Task brief: Pull out each line of the listing below that contains the word "screenshot", copying it unchanged.

Records for this task:
--- BEGIN ---

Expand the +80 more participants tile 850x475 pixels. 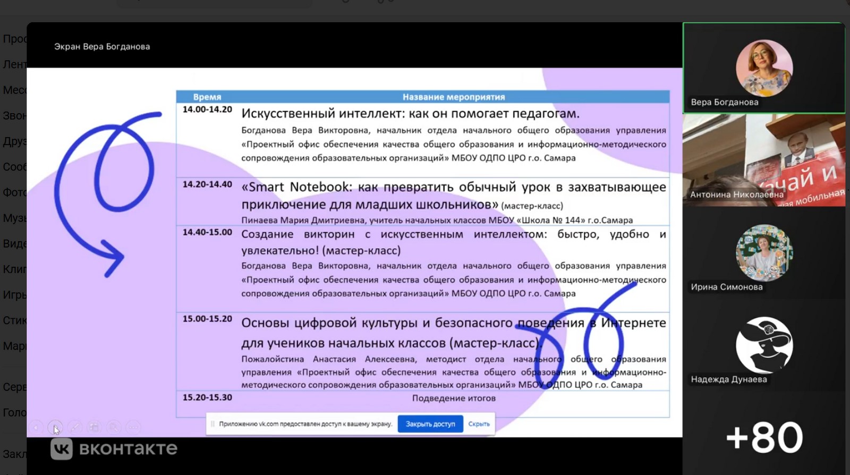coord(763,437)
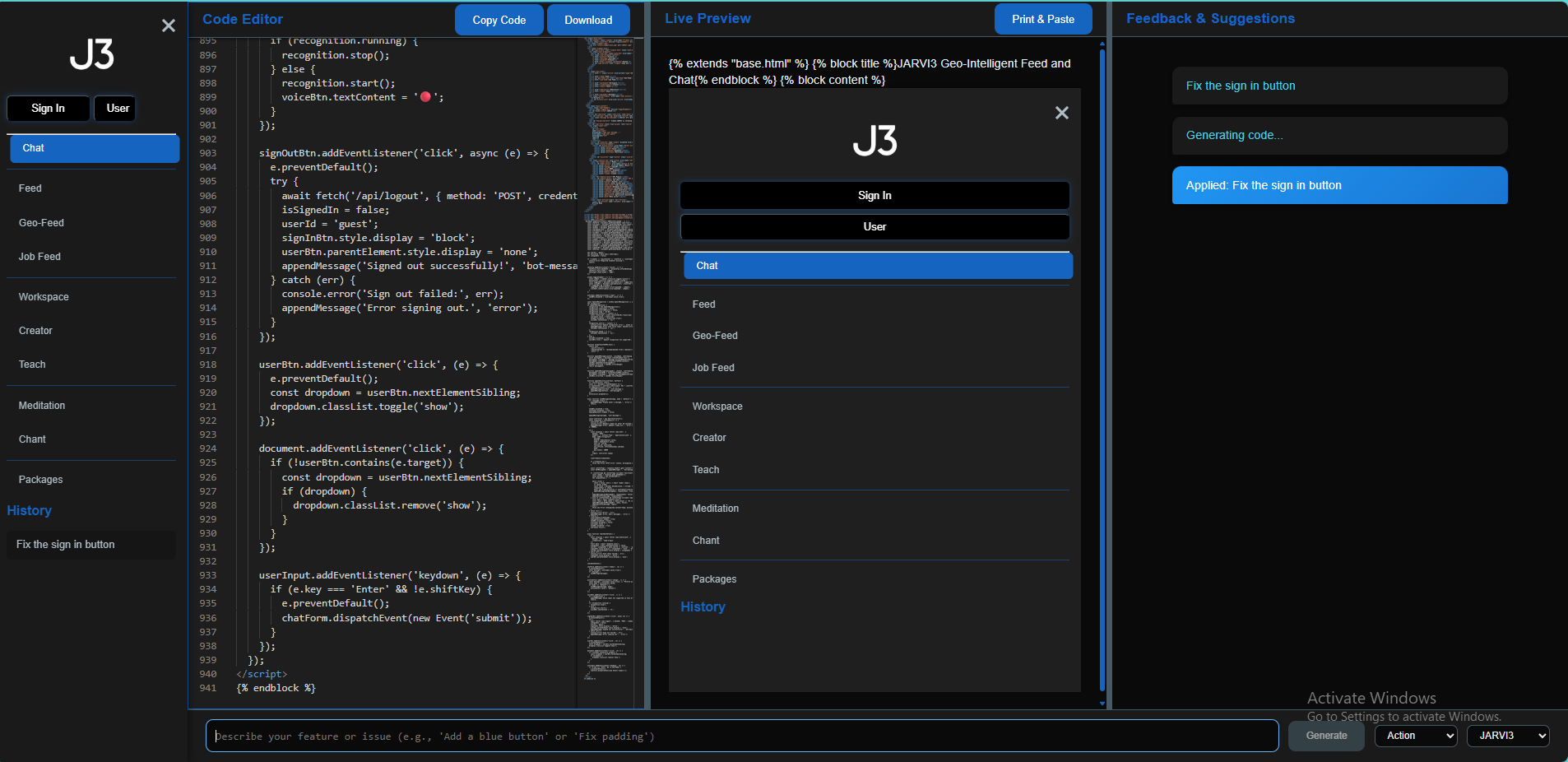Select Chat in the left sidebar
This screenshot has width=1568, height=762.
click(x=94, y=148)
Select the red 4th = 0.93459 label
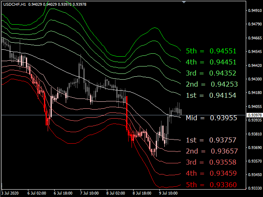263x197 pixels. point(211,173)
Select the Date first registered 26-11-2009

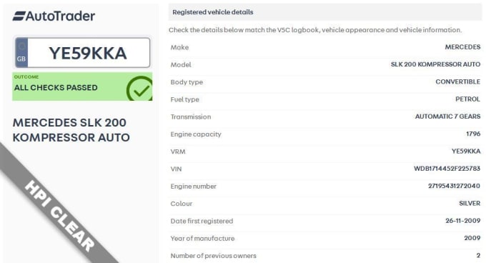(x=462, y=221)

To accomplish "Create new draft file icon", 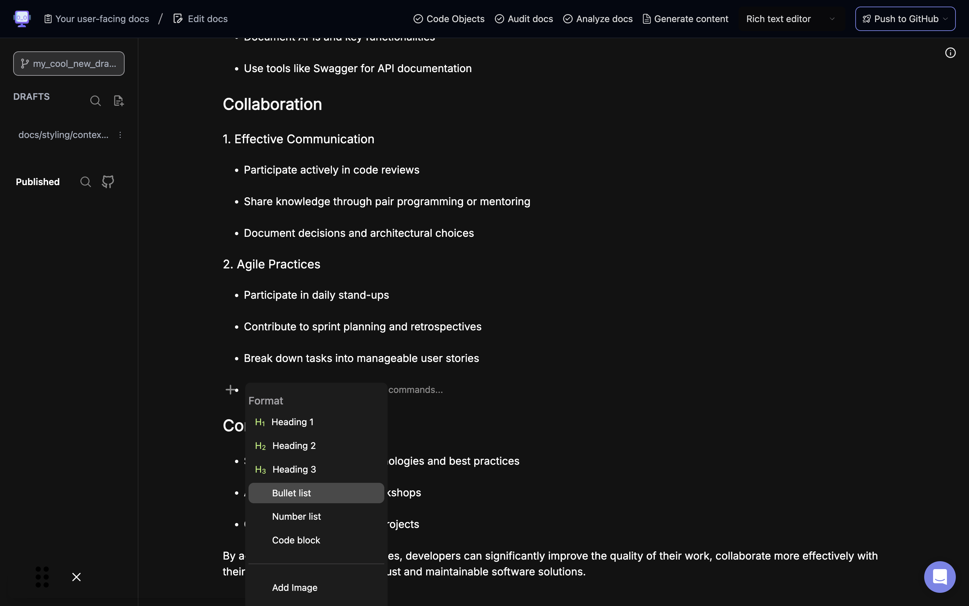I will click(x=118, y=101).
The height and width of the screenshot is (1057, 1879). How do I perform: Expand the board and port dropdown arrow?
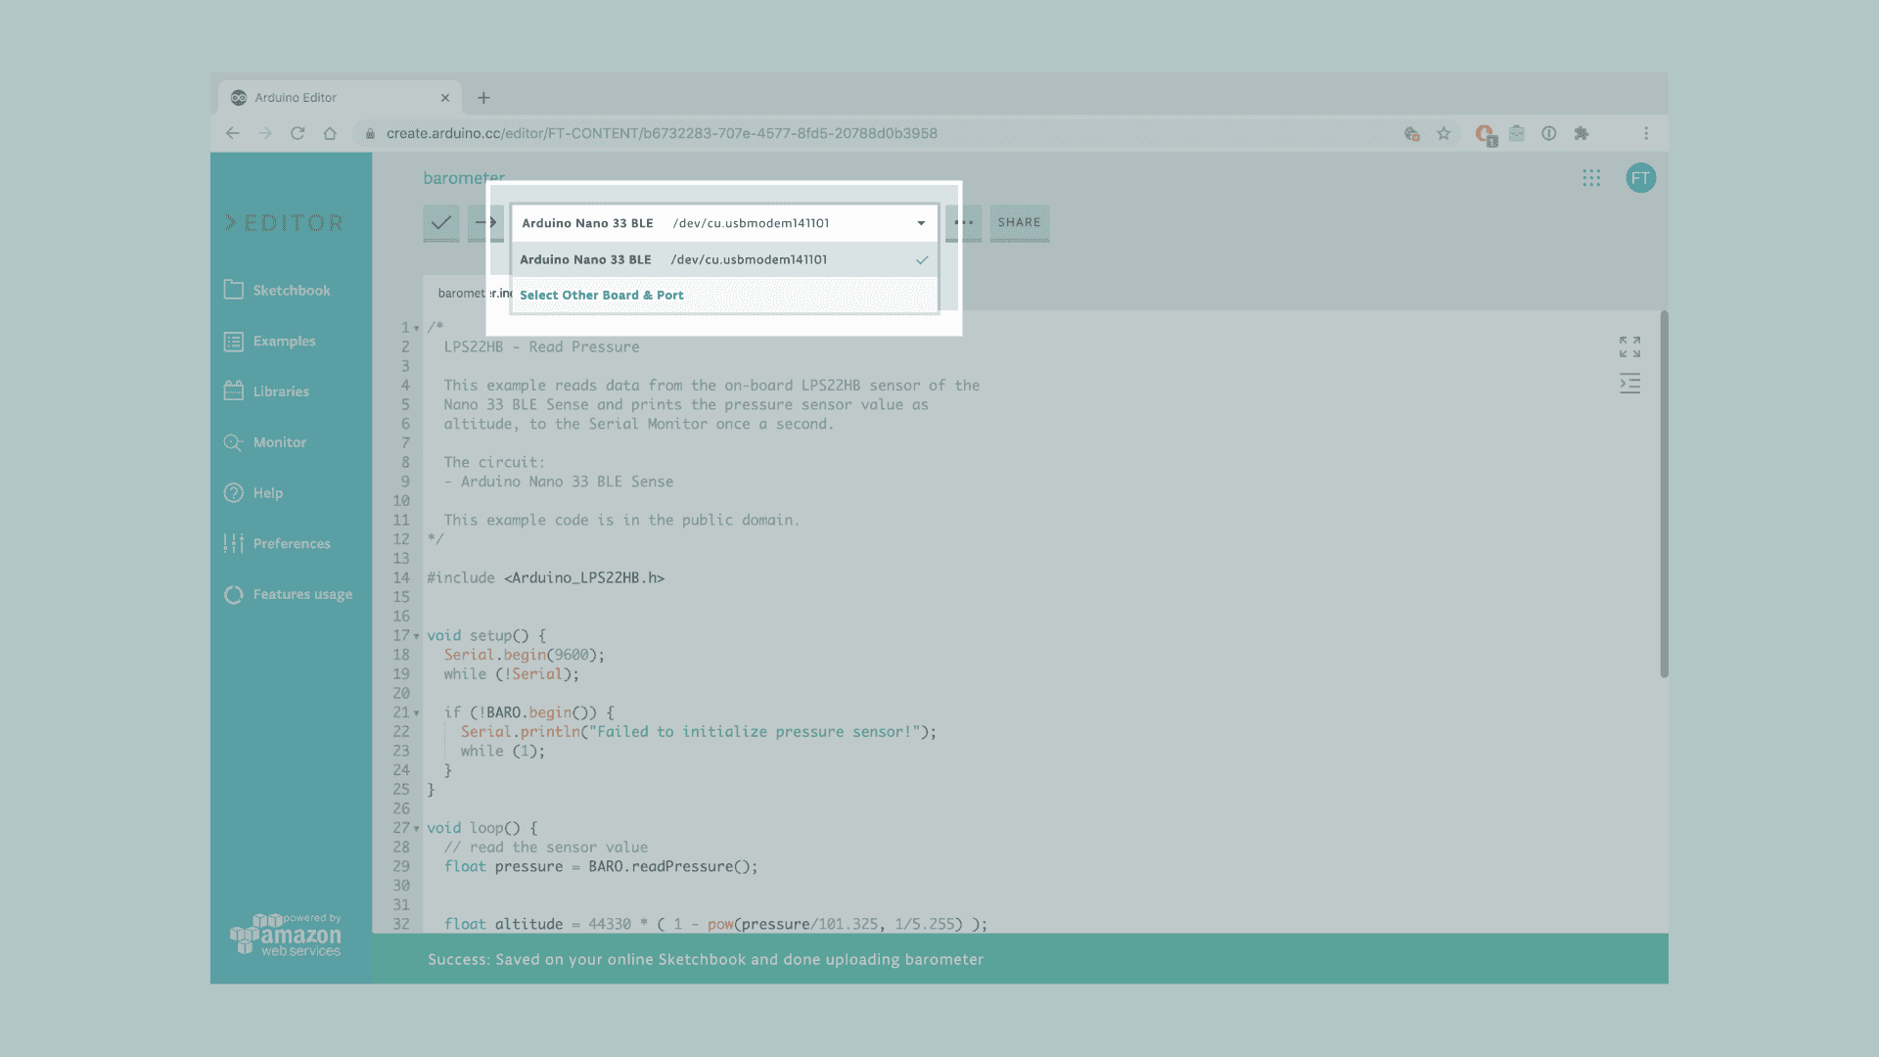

--- END ---

Response to this exercise:
This screenshot has width=1568, height=762.
The height and width of the screenshot is (1057, 1879). How do I perform: Expand the board and port dropdown arrow?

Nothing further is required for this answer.